La estulticia se ha vuelto tan extrema en la gente que han olvidado que en los últimos 25 años los presidentes, en su mayoría, salen elegidos porque la gente vota en contra de... Algunos le maman gallo a la cárcel. Otros se arropan en las mismas instituciones del Estado para burlar la justicia.

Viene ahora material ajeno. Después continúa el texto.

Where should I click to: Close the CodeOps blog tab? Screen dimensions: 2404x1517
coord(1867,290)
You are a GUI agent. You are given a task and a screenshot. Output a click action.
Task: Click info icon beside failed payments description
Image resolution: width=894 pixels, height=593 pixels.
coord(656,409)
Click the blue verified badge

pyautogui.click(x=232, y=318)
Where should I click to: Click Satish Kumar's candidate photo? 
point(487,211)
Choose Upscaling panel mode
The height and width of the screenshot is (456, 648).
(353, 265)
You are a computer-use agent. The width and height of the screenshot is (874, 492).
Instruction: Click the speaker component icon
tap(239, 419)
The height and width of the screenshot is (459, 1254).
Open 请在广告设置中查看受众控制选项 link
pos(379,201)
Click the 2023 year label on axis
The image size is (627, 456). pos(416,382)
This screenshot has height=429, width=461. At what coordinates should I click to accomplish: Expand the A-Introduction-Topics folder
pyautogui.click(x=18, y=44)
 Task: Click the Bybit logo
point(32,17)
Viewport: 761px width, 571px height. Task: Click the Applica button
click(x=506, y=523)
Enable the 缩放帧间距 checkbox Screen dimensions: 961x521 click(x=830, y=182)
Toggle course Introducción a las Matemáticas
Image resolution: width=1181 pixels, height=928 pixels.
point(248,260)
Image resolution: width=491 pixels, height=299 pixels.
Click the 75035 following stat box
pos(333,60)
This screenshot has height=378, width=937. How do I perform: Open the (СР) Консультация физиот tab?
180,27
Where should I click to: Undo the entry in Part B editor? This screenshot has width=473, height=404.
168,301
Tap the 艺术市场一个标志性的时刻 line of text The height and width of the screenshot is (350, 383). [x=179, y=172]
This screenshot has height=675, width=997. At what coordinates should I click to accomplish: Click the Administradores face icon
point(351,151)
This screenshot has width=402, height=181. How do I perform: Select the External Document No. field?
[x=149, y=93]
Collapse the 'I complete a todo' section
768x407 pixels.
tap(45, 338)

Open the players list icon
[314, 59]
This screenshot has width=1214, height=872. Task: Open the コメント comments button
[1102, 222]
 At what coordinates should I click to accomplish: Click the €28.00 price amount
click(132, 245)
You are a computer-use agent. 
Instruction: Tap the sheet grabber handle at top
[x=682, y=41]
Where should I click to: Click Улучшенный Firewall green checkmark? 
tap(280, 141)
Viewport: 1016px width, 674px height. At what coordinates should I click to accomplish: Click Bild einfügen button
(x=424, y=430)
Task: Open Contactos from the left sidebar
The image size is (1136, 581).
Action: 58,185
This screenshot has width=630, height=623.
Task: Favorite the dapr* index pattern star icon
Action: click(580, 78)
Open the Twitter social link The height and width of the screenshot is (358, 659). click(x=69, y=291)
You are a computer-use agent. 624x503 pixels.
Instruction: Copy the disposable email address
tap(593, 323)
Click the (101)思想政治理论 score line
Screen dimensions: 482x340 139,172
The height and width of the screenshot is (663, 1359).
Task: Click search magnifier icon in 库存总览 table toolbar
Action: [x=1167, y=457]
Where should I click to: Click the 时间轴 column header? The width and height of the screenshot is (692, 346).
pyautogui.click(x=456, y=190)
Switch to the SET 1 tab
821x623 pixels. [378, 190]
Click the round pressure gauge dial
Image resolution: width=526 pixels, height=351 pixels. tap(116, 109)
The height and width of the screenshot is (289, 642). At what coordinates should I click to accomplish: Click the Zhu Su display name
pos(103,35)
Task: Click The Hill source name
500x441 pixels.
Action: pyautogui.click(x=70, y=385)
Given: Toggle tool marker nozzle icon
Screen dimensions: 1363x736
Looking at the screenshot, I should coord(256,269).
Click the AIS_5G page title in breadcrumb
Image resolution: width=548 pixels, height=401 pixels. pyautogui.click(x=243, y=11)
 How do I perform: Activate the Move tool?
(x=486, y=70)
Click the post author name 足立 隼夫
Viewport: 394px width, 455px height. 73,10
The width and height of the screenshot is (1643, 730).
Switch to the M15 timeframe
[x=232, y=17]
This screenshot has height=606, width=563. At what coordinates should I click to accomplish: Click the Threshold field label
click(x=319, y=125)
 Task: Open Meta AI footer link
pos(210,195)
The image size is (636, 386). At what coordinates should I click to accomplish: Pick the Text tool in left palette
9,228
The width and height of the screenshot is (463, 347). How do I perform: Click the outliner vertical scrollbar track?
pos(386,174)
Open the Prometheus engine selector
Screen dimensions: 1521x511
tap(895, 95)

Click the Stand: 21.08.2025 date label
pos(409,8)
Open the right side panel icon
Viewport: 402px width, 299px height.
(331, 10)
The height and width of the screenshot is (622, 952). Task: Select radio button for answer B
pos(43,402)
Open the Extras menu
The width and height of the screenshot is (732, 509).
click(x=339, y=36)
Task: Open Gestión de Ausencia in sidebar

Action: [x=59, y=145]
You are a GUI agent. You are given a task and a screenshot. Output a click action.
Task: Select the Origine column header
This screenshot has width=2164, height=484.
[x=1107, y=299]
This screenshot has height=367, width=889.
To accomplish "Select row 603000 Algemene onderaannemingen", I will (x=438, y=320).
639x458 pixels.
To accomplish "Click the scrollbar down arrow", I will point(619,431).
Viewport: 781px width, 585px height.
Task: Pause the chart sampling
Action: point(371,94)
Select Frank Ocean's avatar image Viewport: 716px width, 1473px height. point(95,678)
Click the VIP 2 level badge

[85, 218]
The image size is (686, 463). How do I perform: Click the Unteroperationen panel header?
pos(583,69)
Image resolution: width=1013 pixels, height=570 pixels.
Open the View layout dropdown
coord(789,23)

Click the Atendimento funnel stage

Preguntar en qué ha cambiado Colombia es como hacer un chiste macabro. Igual al chiste que dice que si uno dura un año por ir a Colombia encuentra que todo ha cambiado pero que, si regresa a los 4, 8 o 20 años o más, todo sigue igual.  La misma novela de siempre: marrullerías de todo tipo, narcotráfico, balaceras, ruidos, cantinazos, secuestro, sicariato, ladronismo y todas las plagas malditas que la tierra ha parido.

Volviendo a Álvaro Gómez Hurtado, Colombia seguirá en las mismas si el elector acolita al inútil y eligiendo a los mismos. Si se elige gente de baja calaña, maleantes, golfos, rufianes, trúhanes o mangantes, lo cierto es, que, con esta clase de gente, será un atentado a la razón, a la civilidad, al decoro.

Una columna del profesor y economista SalomónKalmanovitz le augura a Colombia un callejón obscuro, pero sin salida. El dice que el déficit comercial de Colombia en este mes de octubre 2021 alcanzó la bicoca de 12.000 millones de dólares. Que se está exportando solo el 28% y que se importa el 50%. Estas cifras explican el por qué este país vive del rebusque, de los servicios y de hacer “vueltas”. Hasta ahora ninguno de los candidatos que están aspirando a la presidencia de Colombia han dicho cómo resolver este entuerto.

Colombia ha anidado una izquierda reaccionaria y retrograda que le ha hecho daño a la gente. Pero también es cierto que existe una derecha reaccionaria y premoderna que solo le interesa defender sus intereses. Se siente realizada si vomita ante un pueblo que pide como echarle un huevo al caldo del desayuno. La manera como la derecha ha abusado del poder es lo que explica, por ahora, el voto de opinión a favor por Gustavo Petro.

La gente del montón, de los de abajo, de la calle, ya le perdió el miedo al castro-chavismo. Refiriéndose a Petro, por el quien darán el voto, lo dicen sin ningún empacho: “Una de dos: o arregla esto o se lo parrandea”.

Si en el 2022 la gente elige la podredumbre, la política seguirá presa de los corruptos y ladrones de cuello blanco y perfumado. La herencia politiquera del pasado seguirá vivita. Sus clones, estarán ahí.